Куда деваться: для историков нашего Отечества чувство юмора – вещь едва ли не более необходимая, чем академические библиотеки, а способность шутить – навык такой же важный, как умение читать, писать и видеть причинно-следственные связи тех или иных событий. К тому же если ты не просто историк, дитя архивов и раскопок, но учитель истории, проводник в непредсказуемое вчера, маяк и путеводная звезда для молодых людей, которым не то что в далеком чужом прошлом, в собственном настоящем не всегда удается разобраться. Игорь Альбертович на роль такого маяка подходит, как никто другой. Его огонь ярок, первым попавшимся ветром его не потушишь. С одной стороны, он легкий собеседник, с другой – научный тяжеловес, интересующийся вопросами «методологических и методических подходов к преподаванию гуманитарных дисциплин». В его арсенале статьи об аудиовизуальных технологиях обучения на уроках истории в старших классах, о развитии навыков монологической речи и о совершенствовании исследовательских умений на интегрированных уроках истории и риторики. Но в то же самое время…
– Часто, очень часто меня мучают сомнения: действительно ли я хороший учитель, да и учитель ли вообще? Действительно ли могу давать хорошие уроки? Что вообще такое хороший учитель и хороший урок? Иногда мне начинает казаться, что я не преподаватель, а просто тридцатый ученик в собственном классе.
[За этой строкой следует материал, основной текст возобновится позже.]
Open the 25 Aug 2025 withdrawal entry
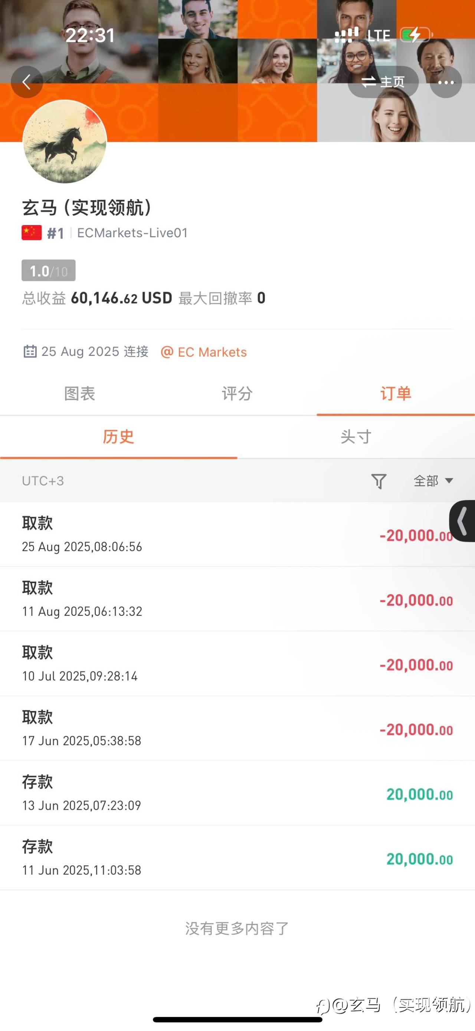Image resolution: width=475 pixels, height=1031 pixels. tap(238, 534)
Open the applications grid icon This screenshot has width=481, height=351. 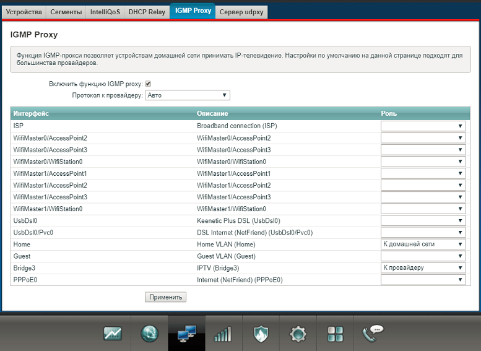tap(335, 334)
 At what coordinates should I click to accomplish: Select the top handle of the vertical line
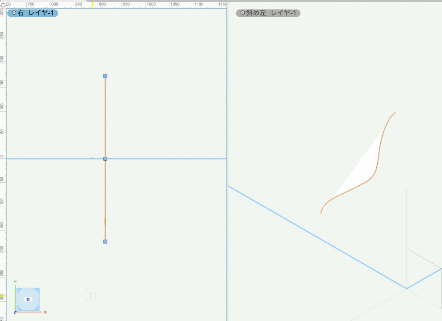[105, 76]
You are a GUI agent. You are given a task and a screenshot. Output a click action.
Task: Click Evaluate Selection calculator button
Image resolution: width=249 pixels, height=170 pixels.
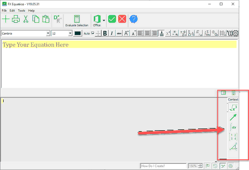point(77,21)
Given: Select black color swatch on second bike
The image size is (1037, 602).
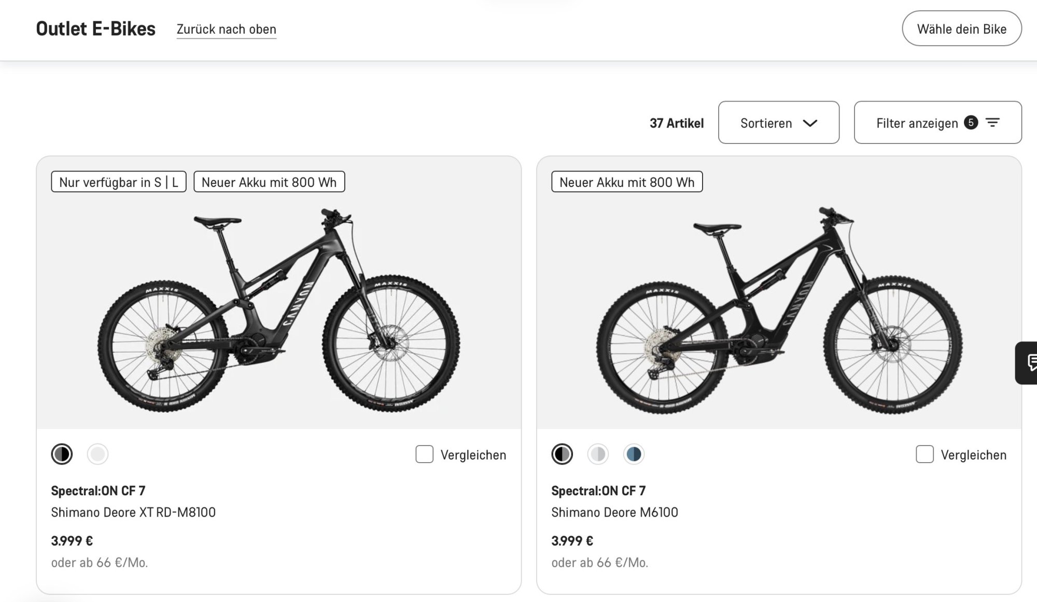Looking at the screenshot, I should [562, 454].
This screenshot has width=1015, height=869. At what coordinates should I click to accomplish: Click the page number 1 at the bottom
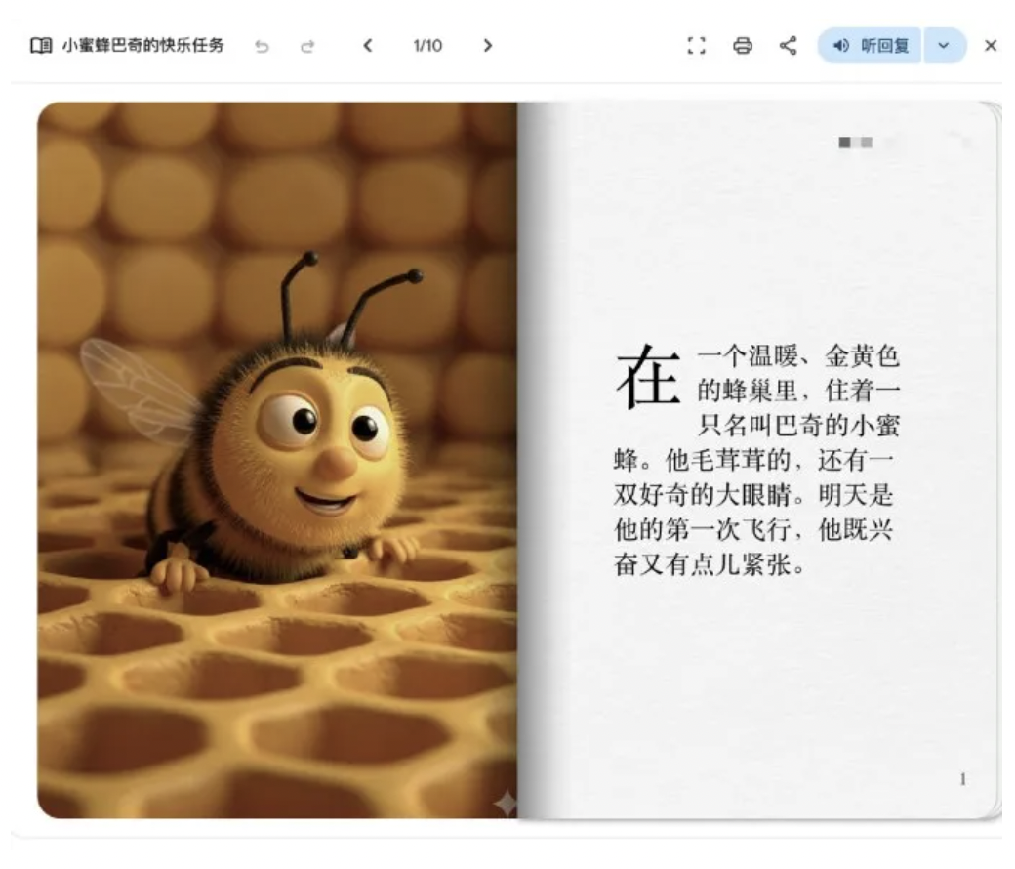[962, 779]
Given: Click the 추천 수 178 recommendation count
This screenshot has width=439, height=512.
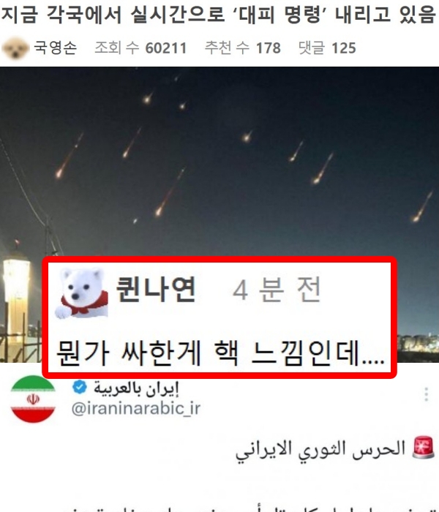Looking at the screenshot, I should pyautogui.click(x=243, y=48).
В одном я глубоко убежден: научить истории невозможно. Можно показать методы ее изучения, а уж чего ребята достигнут – это их собственный путь. В идеале учитель должен создать условия для творческого, критического осмысления ребятами прошлого на основе исторических фактов и явлений. Проще говоря, научить своих подопечных мыслить в широком историческом пространстве. Искать, размышлять, находить прямые зависимости, анализировать минувшее и настоящее, чтобы пытаться спрогнозировать будущее. Преподавание истории сильно изменилось в последние годы, но не только потому, что изменилась сама история. Раньше в нашей работе присутствовал некий технократический алгоритм. Мы ставили перед учениками проблему, показывали пути ее решения и тут же приводили ребенка к определенному выводу, который у нас уже заранее был в голове. Мы имитировали мыслительный процесс, творческую игру, но результат урока был известен наперед. На современном уроке финал непредсказуем. Но обязательно открыт.
Не дело историка расставлять акценты. Настоящий историк – дипломат, он должен быть очень аккуратен в оценках, ибо, выказав свое профессиональное отношение к тому или иному вопросу, он может сбить слушателя, направить по ложному следу. Карачевцев не поддается на провокации, на самые каверзные вопросы отвечает осторожно, не придерешься.
– Игорь Альбертович, кто вам симпатичнее – Джордано Бруно, взошедший на костер за идею, или отрекшийся Галилео Галилей, оставшийся в живых и сумевший продолжить свое дело?
– Этих людей очень сложно сравнивать, я бы во всяком случае поостерегся. Джордано Бруно сгорел на костре за свою правду, он был из тех, кто готов отдать все ради поиска истины. Галилей отрекся от своих убеждений, но, согласно легенде, при этом прошептал: «А все-таки она вертится!» Меня вдохновляет и жажда правды, обуревавшая Бруно, но не меньшее уважение вызывает и рациональный Галилей, понявший, что сегодня можно пожертвовать видимостью правды, чтобы завтра продолжить свое дело. Нужно уметь спускаться с небес, возвращаться на грешную землю, чтобы доводить начатое до конца. Героизм красив, но всегда ли разумен и оправдан?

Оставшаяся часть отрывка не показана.